In all the calculations derived above, we have assumed pooling of families of identical structure. Typically, an investigator may, in practice, have families of differing structure—for example, some singleton families with parents, some sibships without parents with different numbers of affecteds and unaffecteds. Simple pooling of families of different structure (e.g., placing all unaffecteds and/or parents together and all affecteds together) is not a robust procedure, because population stratification could lead to an artifactual difference between the “affected” and control pools. For example, suppose we have sibships without parents: Some of the sibships have one affected and two unaffected, and the others have two affected and one unaffected. Then, if the sibships come from populations with different allele frequencies, the pooled samples will not necessarily have the same frequency. This is because the affected pool will be weighted toward the populations from which the sibships with two affected are derived, whereas the control pool will be weighted toward the populations from which the sibships with one affected derive.
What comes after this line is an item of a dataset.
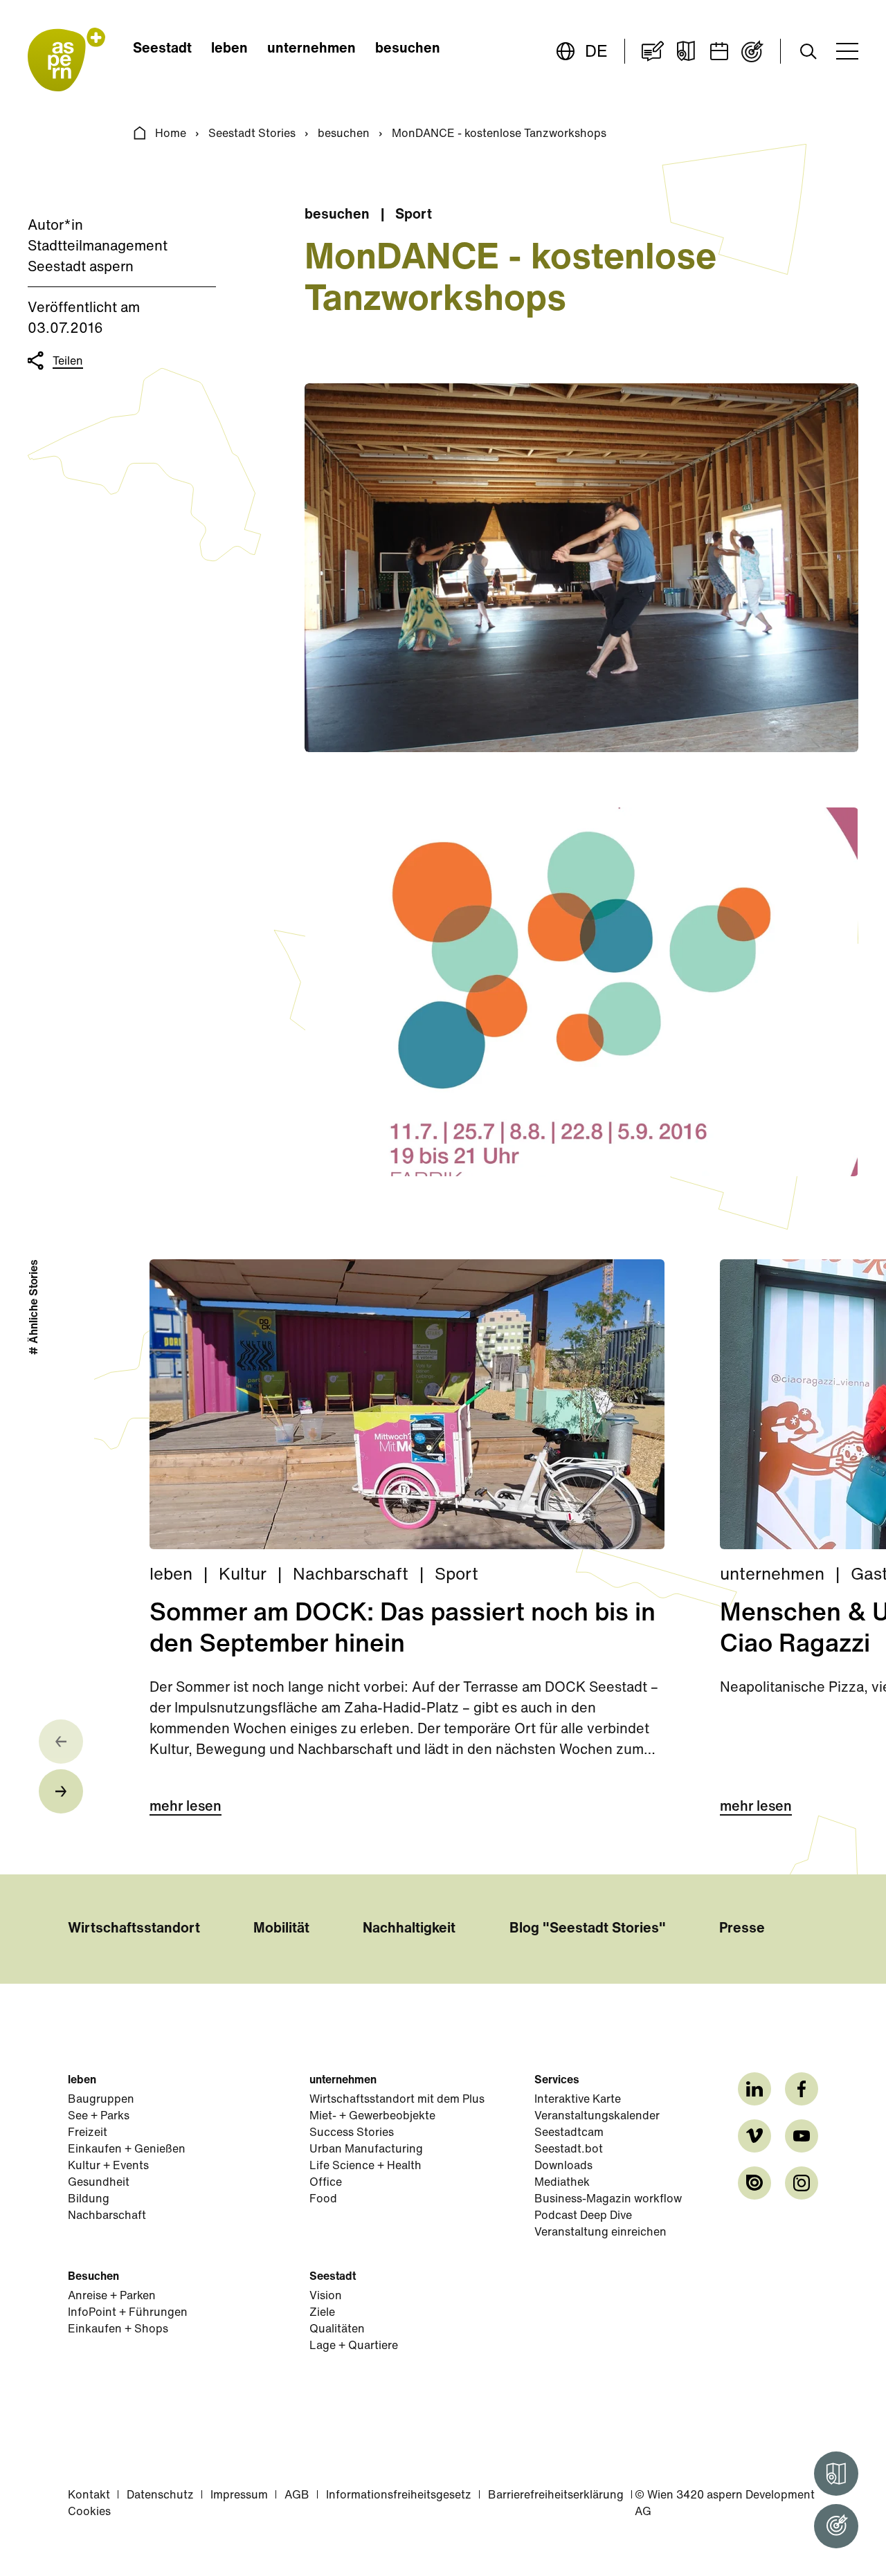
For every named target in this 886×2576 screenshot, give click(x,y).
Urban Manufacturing (366, 2149)
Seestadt (162, 49)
For example, suppose the frequency of allele A in the population from which the sibships with two affected and one unaffected sib derive is 0.6, whereas its frequency in the populaton from which the sibships with one affected and two unaffected derive is 0.3. Then the frequency of alleleA in the affected pool (assuming equal representation of the two sibship types) is (2/3)(0.6) + (1/3)(0.3) = 0.5, while the frequency in the pool of unaffected sibs is (1/3)(0.6) + (2/3)(0.3) = 0.4. Thus, the affected pool appears to have a higher frequency of allele A owing simply to population stratification and unbalanced sibships.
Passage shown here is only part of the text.